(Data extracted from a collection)
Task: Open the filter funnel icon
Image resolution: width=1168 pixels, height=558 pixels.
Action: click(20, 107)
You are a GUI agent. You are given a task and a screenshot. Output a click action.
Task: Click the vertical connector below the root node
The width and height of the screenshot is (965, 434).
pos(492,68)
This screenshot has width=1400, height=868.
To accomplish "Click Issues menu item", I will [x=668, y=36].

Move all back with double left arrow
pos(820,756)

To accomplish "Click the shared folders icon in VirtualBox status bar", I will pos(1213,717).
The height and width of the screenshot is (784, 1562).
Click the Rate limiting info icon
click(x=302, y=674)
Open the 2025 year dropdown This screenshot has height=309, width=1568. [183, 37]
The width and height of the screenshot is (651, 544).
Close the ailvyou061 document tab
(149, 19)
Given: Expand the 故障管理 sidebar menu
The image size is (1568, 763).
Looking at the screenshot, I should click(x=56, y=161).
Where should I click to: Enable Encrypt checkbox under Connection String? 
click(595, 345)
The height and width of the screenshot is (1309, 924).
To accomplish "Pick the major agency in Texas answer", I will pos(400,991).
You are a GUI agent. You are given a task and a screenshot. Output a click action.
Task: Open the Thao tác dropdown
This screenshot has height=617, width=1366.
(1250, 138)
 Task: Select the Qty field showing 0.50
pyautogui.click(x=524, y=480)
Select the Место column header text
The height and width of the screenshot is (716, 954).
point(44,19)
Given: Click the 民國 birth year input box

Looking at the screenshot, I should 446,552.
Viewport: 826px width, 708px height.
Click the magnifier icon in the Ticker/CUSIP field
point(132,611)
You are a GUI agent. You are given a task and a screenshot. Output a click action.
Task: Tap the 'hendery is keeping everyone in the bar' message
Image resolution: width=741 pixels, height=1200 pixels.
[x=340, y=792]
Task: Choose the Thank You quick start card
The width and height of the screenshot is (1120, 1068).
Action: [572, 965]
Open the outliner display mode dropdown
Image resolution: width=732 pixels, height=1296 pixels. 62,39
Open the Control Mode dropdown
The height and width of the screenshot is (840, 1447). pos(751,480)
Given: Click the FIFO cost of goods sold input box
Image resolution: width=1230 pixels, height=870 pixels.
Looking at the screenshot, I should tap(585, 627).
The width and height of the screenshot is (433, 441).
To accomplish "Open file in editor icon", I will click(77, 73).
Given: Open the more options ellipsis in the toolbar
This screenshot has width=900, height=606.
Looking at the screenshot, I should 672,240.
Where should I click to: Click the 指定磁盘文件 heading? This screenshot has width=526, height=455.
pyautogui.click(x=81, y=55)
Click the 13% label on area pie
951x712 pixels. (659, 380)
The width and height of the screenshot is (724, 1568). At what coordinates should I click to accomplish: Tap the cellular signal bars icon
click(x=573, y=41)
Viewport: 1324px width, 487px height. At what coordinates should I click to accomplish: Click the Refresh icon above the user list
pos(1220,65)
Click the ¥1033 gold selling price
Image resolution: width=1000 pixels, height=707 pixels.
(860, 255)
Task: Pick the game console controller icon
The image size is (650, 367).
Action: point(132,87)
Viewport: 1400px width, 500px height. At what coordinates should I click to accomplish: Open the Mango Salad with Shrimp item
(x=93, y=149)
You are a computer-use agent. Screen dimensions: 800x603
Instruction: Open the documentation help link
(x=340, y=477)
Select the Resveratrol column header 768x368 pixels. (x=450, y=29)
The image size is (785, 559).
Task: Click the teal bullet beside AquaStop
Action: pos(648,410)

Goal of the exercise. Every record must appear in the answer exactly as it does above.

Result of this exercise.
Task: Open the filter funnel icon
Image resolution: width=1168 pixels, height=558 pixels.
Action: click(20, 107)
You are a GUI agent. You are given a task and a screenshot. Output a click action.
Task: Click the vertical connector below the root node
The width and height of the screenshot is (965, 434).
pos(492,68)
This screenshot has width=1400, height=868.
To accomplish "Click Issues menu item", I will [x=668, y=36].

Move all back with double left arrow
pos(820,756)

To accomplish "Click the shared folders icon in VirtualBox status bar", I will pos(1213,717).
The height and width of the screenshot is (784, 1562).
Click the Rate limiting info icon
click(x=302, y=674)
Open the 2025 year dropdown This screenshot has height=309, width=1568. [183, 37]
The width and height of the screenshot is (651, 544).
Close the ailvyou061 document tab
(149, 19)
Given: Expand the 故障管理 sidebar menu
The image size is (1568, 763).
Looking at the screenshot, I should click(x=56, y=161).
Where should I click to: Enable Encrypt checkbox under Connection String? 
click(595, 345)
The height and width of the screenshot is (1309, 924).
To accomplish "Pick the major agency in Texas answer", I will pos(400,991).
You are a GUI agent. You are given a task and a screenshot. Output a click action.
Task: Open the Thao tác dropdown
This screenshot has height=617, width=1366.
(1250, 138)
 Task: Select the Qty field showing 0.50
pyautogui.click(x=524, y=480)
Select the Место column header text
The height and width of the screenshot is (716, 954).
point(44,19)
Given: Click the 民國 birth year input box

Looking at the screenshot, I should 446,552.
Viewport: 826px width, 708px height.
Click the magnifier icon in the Ticker/CUSIP field
point(132,611)
You are a GUI agent. You are given a task and a screenshot. Output a click action.
Task: Tap the 'hendery is keeping everyone in the bar' message
Image resolution: width=741 pixels, height=1200 pixels.
[x=340, y=792]
Task: Choose the Thank You quick start card
The width and height of the screenshot is (1120, 1068).
Action: [572, 965]
Open the outliner display mode dropdown
Image resolution: width=732 pixels, height=1296 pixels. 62,39
Open the Control Mode dropdown
The height and width of the screenshot is (840, 1447). pos(751,480)
Given: Click the FIFO cost of goods sold input box
Image resolution: width=1230 pixels, height=870 pixels.
Looking at the screenshot, I should tap(585, 627).
The width and height of the screenshot is (433, 441).
To accomplish "Open file in editor icon", I will click(77, 73).
Given: Open the more options ellipsis in the toolbar
This screenshot has width=900, height=606.
Looking at the screenshot, I should 672,240.
Where should I click to: Click the 指定磁盘文件 heading? This screenshot has width=526, height=455.
pyautogui.click(x=81, y=55)
Click the 13% label on area pie
951x712 pixels. (659, 380)
The width and height of the screenshot is (724, 1568). At what coordinates should I click to accomplish: Tap the cellular signal bars icon
click(x=573, y=41)
Viewport: 1324px width, 487px height. At what coordinates should I click to accomplish: Click the Refresh icon above the user list
pos(1220,65)
Click the ¥1033 gold selling price
Image resolution: width=1000 pixels, height=707 pixels.
(860, 255)
Task: Pick the game console controller icon
The image size is (650, 367).
Action: point(132,87)
Viewport: 1400px width, 500px height. At what coordinates should I click to accomplish: Open the Mango Salad with Shrimp item
(x=93, y=149)
You are a computer-use agent. Screen dimensions: 800x603
Instruction: Open the documentation help link
(x=340, y=477)
Select the Resveratrol column header 768x368 pixels. (x=450, y=29)
The image size is (785, 559).
Task: Click the teal bullet beside AquaStop
Action: pos(648,410)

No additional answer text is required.